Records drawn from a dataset
★ ★ ★ ★

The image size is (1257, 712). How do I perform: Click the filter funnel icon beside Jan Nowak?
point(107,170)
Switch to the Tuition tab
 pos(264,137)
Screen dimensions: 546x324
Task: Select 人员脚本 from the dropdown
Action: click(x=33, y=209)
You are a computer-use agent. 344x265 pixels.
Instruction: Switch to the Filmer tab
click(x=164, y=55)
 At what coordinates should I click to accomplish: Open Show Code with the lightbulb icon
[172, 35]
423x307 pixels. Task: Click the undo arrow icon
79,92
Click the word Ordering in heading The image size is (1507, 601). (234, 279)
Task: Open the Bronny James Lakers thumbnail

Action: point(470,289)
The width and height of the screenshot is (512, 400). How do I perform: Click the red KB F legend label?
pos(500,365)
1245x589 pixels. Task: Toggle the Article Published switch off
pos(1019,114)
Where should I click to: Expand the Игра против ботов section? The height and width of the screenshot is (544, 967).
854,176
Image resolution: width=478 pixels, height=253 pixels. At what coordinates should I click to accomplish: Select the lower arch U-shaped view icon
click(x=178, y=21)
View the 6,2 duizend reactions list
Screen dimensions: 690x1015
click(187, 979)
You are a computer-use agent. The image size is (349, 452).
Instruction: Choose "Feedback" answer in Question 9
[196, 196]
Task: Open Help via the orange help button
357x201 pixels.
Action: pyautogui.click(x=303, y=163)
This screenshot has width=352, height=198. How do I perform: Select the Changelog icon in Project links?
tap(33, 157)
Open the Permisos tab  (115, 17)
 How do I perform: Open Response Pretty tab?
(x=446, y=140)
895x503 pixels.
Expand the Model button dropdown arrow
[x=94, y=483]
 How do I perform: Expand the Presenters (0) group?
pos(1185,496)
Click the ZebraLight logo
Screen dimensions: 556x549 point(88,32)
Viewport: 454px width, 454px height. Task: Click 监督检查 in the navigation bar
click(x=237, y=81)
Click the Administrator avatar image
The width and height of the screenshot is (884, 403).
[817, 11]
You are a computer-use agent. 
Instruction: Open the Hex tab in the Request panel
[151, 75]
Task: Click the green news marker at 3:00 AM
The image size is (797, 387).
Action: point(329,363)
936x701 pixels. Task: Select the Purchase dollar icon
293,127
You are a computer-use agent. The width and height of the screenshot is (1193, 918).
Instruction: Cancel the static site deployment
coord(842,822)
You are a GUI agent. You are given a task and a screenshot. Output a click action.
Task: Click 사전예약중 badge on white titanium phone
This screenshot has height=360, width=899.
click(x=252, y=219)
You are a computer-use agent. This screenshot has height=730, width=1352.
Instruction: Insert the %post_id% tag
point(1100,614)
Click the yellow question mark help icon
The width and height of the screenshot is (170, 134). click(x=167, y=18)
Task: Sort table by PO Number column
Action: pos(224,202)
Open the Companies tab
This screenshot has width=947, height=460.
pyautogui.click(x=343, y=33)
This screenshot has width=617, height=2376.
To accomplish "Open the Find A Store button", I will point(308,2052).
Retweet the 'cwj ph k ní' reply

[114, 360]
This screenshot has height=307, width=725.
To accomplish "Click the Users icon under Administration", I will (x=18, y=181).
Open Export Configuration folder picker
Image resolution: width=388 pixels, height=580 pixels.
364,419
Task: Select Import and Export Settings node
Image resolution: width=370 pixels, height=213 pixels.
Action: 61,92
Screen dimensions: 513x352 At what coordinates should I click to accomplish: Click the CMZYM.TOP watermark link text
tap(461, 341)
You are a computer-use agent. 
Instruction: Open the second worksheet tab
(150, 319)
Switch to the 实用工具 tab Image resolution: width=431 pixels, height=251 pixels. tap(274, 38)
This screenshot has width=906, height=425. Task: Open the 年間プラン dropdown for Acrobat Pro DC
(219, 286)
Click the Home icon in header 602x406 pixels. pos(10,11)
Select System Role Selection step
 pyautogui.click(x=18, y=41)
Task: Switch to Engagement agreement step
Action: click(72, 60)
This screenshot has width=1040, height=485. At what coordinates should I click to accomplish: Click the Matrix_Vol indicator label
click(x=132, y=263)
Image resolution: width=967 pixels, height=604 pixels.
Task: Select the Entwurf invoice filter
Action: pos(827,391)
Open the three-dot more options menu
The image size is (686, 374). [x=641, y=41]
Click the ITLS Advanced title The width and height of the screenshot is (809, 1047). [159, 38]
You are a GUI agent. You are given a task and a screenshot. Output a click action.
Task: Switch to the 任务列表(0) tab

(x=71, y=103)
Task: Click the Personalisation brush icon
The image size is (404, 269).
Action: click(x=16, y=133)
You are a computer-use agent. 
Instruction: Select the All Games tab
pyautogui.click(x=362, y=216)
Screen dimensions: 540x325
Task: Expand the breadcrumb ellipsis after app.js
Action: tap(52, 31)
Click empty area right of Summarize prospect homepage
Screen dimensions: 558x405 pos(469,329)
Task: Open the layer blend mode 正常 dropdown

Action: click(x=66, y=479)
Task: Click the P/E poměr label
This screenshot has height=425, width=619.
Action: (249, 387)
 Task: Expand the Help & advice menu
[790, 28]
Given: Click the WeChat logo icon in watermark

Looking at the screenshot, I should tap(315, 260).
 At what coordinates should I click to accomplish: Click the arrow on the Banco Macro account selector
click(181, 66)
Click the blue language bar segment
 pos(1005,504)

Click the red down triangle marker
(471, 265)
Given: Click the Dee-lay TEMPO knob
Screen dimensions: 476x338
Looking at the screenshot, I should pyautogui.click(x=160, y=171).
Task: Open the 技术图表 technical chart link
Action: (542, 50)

★ ★ ★ ★

- Your assignment:
Respond with a number only, please: how many lines in this data include the word "Export".

- Exercise response:
2